Singapura: Prospek Manufaktur Masih Suram – UOB
Ekonom Senior di UOB Group Alvin Liew mengomentari rilis data Industrial Production di Singapura.
Poin-Poin Penting
"Produksi industri (PI) Singapura melanjutkan pelemahannya dengan penurunan -11,7% m/m SA, -8,9% y/y di bulan Februari, dari revisi -0,4% m/m, -3,1% y/y di bulan Januari. Kontraksi bulan Februari jauh lebih buruk daripada prakiraan median Bloomberg sebesar +1,1% m/m, 1,8% y/y namun mendekati prakiraan kami sebesar -10,7% y/y. Ini adalah penurunan y/y selama lima bulan berturut-turut dan merupakan penurunan terburuk sejak 2015. Tidak termasuk manufaktur biomedis yang bergejolak, IP mengalami kontraksi -4,9% y/y yang lebih kecil di bulan Februari (dari 7,1% y/y di bulan Januari)."
"IP bulan Februari terbebani oleh penurunan yang lebih tajam di sektor elektronik (-10% y/y dari -4,8% di bulan Januari) dan bahan kimia (-14,9% y/y dari -13,1% di bulan Januari), sementara produksi manufaktur biomedis anjlok -33,6% y/y, semata-mata karena penurunan produksi farmasi sebesar -59% y/y, kontraksi terburuk sejak Juli 2008 (-69,6% y/y)."
"Prospek PI – Bahkan jika kami mengecualikan volatilitas yang dibawa oleh komponen manufaktur biomedis, cetakan PI bulan Februari terbaru terus menegaskan prospek manufaktur kami yang suram, dan oleh karena itu, kami mempertahankan prakiraan kami untuk manufaktur Singapura 2023 berkontraksi 5,4% karena siklus penurunan elektronik yang memburuk dan permintaan eksternal yang lebih lemah.

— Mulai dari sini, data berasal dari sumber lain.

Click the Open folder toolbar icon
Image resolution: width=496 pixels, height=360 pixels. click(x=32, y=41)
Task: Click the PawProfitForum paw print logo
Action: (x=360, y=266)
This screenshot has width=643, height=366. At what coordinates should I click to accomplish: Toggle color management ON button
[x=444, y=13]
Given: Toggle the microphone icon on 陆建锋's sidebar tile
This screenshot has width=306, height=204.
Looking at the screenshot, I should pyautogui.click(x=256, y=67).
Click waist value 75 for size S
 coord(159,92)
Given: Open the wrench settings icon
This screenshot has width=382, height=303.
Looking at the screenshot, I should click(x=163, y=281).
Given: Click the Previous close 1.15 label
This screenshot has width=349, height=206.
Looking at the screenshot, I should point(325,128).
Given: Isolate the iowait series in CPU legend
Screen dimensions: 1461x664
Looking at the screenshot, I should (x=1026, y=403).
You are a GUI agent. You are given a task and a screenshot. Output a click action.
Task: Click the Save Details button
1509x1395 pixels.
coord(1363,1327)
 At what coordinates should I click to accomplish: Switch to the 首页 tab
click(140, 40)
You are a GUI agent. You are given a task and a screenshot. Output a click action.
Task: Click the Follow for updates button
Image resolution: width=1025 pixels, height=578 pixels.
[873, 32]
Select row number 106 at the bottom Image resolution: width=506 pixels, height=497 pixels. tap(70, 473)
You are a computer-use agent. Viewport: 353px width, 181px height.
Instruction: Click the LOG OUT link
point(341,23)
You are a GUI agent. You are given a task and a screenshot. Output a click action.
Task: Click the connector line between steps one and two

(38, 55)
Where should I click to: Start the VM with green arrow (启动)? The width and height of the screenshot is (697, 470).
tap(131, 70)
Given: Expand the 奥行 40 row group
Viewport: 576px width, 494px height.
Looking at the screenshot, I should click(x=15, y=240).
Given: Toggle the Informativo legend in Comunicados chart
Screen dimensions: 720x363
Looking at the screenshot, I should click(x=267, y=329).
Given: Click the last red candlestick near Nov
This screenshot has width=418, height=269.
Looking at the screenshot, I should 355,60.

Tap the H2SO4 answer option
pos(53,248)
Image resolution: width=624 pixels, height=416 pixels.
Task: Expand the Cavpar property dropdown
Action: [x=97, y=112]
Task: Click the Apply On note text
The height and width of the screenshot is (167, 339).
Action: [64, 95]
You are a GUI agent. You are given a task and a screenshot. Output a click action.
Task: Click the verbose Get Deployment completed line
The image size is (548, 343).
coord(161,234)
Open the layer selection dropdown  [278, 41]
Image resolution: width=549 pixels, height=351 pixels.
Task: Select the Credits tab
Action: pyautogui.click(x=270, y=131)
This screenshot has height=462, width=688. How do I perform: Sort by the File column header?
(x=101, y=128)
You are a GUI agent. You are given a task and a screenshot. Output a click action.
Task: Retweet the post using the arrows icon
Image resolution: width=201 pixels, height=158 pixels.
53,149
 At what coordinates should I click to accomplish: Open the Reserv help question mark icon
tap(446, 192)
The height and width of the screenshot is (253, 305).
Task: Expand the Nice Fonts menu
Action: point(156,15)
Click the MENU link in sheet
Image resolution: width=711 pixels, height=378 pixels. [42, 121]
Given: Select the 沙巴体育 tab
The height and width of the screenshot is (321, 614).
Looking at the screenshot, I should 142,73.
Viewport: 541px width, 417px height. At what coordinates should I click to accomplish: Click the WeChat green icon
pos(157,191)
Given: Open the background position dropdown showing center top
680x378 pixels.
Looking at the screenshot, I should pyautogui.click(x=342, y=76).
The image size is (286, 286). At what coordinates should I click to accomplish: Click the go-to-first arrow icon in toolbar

Celah dalam prospek ekspor juga menjadi lebih jelas dengan ekspor domestik non-minyak (NODX) mencatat kontraksi y/y yang lebih dalam secara berturut-turut sejak Agustus 2022. Kami kemungkinan akan melihat beberapa bulan lagi penurunan y/y pada NODX sebelum membaik di Semester 2. Kami memprakirakan NODX setahun penuh akan mengalami kontraksi sebesar -5,5% pada tahun 2023. Sejalan dengan proyeksi perdagangan dan manufaktur yang negatif, kami juga mempertahankan proyeksi pertumbuhan PDB 2023 yang moderat sebesar 0,7% (lebih dekat ke ujung bawah kisaran prakiraan resmi 0,5-2,5%)."